▶ Aim of the task
For the data below, give the number of lines in which "will" occurs. Include nothing besides that number.

Collected data
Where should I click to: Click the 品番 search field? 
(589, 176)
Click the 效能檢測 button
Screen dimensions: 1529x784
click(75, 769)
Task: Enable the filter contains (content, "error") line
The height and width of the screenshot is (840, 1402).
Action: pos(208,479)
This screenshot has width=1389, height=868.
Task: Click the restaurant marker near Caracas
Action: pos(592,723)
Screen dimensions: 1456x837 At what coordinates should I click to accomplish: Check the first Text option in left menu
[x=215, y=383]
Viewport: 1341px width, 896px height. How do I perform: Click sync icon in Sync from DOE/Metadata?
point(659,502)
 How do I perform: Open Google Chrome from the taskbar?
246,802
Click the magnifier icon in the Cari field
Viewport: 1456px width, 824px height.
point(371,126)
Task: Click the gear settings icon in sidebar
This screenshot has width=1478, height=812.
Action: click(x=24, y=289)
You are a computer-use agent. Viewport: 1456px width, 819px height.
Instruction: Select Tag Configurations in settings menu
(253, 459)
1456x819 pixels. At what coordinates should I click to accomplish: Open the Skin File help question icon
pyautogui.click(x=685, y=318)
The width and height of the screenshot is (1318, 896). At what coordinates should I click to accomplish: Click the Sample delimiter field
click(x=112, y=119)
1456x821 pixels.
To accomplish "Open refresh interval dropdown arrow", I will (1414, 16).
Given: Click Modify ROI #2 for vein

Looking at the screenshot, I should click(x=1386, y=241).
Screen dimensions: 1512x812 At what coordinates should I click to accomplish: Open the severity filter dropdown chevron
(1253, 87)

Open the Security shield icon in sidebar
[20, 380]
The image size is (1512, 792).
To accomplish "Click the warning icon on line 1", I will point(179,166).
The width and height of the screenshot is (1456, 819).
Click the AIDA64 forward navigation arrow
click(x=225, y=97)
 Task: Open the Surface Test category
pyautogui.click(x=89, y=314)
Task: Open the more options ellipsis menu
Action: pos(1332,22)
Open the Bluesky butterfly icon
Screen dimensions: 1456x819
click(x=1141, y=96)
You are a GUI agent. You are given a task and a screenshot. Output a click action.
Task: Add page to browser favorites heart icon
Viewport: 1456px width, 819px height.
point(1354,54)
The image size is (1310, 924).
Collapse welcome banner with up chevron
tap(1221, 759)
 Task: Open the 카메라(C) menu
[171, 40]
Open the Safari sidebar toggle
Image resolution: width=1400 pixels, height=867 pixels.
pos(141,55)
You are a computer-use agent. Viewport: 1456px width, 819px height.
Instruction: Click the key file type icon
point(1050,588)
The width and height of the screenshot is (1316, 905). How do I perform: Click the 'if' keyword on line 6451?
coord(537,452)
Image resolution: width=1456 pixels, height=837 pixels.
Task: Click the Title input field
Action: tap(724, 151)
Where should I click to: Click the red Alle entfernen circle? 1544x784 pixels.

▶ Task response
2